Passage shown
-- -- --

This is as far as I can get for now (I'll have to learn more about the internals to be of more help)
a couple ideas:
1) cache apply_type results for types with missing trailing parameters (like Array{T}
)
2) restore optimization of f(A...) = g(A...)
in codegen
I'm guessing https://github.com/JuliaLang/julia/pull/16498 might be causing this. So 1) would likely be a solution.
(2) is in #16836.
TODO: try benchmarking julia -O3
and seeing if it improves benchmarks; also see how bad the compilation times are with -O3
these days.
Table updated. I also tried -O3 (just for the benchmarks; didn't rebuild the sysimg with it). -O3 times are given only where significantly different from the normal times. Indeed, it helps some of the worst regressions a lot, in the case of sparsemul
taking it from slower than 0.4 to faster.
(the sysimage should be defaulting to building with -O3)

-- -- --

[Word and element location records]
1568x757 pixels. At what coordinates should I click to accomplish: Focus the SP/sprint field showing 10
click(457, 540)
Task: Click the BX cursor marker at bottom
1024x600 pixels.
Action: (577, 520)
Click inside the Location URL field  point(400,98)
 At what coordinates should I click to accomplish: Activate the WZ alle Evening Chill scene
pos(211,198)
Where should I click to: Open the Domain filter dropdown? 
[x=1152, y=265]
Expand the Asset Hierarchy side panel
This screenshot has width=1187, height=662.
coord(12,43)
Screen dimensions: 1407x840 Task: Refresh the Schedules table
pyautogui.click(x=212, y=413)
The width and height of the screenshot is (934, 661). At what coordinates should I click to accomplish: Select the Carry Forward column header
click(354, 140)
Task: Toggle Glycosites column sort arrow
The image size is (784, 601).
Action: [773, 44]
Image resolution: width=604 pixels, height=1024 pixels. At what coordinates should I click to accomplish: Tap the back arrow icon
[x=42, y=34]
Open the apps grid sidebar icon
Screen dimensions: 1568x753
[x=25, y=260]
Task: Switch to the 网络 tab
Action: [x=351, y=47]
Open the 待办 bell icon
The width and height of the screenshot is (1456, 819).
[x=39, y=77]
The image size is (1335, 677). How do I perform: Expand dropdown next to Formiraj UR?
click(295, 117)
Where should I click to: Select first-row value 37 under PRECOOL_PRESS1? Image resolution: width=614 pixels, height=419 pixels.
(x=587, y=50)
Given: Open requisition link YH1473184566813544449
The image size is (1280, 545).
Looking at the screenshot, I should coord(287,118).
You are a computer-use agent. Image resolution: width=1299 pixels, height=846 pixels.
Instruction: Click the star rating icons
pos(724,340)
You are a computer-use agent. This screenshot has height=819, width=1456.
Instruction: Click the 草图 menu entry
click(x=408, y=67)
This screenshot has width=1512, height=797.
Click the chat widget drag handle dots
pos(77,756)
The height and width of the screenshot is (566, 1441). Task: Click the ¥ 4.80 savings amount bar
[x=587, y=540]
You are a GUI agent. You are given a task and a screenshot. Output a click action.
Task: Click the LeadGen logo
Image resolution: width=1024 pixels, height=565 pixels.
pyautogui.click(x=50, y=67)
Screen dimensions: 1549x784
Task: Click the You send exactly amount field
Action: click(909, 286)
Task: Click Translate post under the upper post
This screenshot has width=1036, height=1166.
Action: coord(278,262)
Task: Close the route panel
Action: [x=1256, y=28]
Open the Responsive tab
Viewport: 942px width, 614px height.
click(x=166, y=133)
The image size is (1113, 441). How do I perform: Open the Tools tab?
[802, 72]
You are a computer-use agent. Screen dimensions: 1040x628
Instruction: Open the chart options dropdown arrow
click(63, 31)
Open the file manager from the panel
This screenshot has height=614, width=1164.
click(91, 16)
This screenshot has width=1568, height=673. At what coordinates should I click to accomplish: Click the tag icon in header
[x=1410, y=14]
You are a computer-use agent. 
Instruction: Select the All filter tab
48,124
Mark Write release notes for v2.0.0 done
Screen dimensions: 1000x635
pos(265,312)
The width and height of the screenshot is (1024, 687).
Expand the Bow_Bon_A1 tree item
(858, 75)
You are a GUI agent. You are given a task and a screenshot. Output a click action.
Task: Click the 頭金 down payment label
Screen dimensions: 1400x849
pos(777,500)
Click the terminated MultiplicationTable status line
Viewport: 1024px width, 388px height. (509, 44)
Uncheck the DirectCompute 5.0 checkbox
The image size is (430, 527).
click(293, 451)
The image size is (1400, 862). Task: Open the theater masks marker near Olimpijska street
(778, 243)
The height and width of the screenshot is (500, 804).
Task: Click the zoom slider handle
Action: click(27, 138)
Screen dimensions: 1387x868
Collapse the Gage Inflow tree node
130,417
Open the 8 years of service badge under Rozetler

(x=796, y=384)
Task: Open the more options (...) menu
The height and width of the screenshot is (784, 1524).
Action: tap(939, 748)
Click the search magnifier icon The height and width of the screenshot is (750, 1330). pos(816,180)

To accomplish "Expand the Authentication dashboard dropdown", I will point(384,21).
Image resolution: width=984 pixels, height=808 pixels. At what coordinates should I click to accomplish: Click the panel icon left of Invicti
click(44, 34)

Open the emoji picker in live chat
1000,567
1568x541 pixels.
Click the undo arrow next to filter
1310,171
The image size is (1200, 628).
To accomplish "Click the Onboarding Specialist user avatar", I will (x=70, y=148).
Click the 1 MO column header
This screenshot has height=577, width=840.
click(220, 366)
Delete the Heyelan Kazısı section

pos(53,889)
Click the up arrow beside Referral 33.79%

-- -- --

Set task 1
Rewrite the paragraph of the benchmark discussion that begins "Table updated." as a short bulleted list that keeps its main facts.
Set task 2
Translate this sentence from the benchmark discussion into French: "-O3 times are given only where significantly different from the normal times."
The location material above is separate from the benchmark discussion.

Exercise output 1
- The table has been updated.
- -O3 was also tried, for the benchmarks only; the sysimg was not rebuilt with it.
- -O3 times are listed only where they differ significantly from the normal times.
- -O3 helps some of the worst regressions a lot; sparsemul goes from slower than 0.4 to faster.

Exercise output 2
Les temps avec -O3 ne sont indiqués que lorsqu'ils diffèrent sensiblement des temps normaux.